A voir le ciel si chargé, je me disais qu'un autre allait suivre et que derrière cet autre il y en aurait encore un et ainsi de suite durant toute la journée. Robert n'avait pas l'air de s'en
préoccuper; ce n'était pas lui qui allait se tremper à l'abri dans son poste de pilotage. Je commençais à croire les martiniquais plus tellement arrangeants, à peine courtois et seulement familiers...
Mais Robert possédait la science des nuages. Nous quittâmes bientôt le port avec une petite bruine qui acheva de nous réveiller. Et ce fut tout pour la journée. Notre navigateur, aussi à l'aise sur l'eau que dans le ciel, louvoyait pour éviter les grains.

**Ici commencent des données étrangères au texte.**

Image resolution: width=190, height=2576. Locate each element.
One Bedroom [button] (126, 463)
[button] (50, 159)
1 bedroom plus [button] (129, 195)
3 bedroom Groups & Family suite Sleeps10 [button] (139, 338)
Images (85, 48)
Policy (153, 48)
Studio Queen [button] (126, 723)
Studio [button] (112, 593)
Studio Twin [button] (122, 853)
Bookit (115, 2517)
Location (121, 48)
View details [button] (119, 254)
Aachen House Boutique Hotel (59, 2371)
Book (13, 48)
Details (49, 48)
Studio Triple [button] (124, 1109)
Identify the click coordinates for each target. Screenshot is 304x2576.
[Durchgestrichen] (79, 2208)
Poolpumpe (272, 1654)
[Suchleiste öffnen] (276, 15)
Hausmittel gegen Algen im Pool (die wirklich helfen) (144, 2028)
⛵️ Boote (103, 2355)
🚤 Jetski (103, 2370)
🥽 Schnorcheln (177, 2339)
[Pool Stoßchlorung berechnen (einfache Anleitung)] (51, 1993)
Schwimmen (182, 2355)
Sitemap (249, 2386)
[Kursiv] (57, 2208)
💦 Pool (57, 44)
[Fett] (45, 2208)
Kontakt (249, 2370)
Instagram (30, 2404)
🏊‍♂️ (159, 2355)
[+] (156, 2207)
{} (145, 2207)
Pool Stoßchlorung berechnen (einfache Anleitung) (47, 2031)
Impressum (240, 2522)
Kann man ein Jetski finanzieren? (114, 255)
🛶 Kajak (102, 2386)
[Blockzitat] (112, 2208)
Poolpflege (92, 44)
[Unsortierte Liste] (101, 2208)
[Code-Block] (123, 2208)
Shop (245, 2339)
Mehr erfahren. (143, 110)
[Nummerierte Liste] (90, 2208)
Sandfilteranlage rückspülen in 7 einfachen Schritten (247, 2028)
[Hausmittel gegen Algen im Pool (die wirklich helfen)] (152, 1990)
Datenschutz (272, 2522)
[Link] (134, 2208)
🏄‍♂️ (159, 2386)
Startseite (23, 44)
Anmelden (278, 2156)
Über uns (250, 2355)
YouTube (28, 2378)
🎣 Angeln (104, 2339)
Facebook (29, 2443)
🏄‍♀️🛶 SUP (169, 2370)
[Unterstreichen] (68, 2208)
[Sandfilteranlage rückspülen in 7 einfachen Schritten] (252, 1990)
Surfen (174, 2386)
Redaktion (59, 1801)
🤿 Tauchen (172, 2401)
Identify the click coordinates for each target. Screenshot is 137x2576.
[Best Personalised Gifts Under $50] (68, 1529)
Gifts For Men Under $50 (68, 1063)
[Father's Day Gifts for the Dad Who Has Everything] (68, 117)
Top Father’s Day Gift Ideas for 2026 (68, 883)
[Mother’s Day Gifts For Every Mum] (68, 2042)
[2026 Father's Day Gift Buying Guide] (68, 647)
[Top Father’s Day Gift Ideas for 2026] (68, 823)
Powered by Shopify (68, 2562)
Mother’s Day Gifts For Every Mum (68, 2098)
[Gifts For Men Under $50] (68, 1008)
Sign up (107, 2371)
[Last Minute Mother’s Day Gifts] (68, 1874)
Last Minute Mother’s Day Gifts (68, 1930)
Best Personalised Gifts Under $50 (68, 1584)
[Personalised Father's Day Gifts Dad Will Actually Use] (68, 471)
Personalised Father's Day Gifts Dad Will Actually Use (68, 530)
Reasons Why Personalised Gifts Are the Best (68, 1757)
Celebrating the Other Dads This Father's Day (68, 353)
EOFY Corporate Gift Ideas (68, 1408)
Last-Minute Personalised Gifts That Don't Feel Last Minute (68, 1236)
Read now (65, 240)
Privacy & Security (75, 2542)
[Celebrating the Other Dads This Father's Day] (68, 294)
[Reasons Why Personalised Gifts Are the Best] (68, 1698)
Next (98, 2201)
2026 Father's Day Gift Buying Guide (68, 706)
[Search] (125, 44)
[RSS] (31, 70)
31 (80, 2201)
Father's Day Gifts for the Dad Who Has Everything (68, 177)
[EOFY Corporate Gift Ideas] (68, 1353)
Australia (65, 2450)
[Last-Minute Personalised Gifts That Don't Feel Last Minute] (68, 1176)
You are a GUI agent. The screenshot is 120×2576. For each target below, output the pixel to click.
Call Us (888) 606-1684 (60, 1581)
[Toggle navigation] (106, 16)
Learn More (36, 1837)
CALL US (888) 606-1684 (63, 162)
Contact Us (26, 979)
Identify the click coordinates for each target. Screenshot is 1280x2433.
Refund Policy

Un artiste du lagon, si arrangeant, si courtois et juste familier. Pas vrai Mamie Mougeot ?
En fait nous ne savions rien des endroits où le pêcheur allait nous conduire. Silloner le lagon : tel était la seule idée que nous avions de nos destinations. Il y avait bien la fameuse "Baignoire de Joséphine", dont bien sûr nous avions entendue parler sans en avoir une idée très précise.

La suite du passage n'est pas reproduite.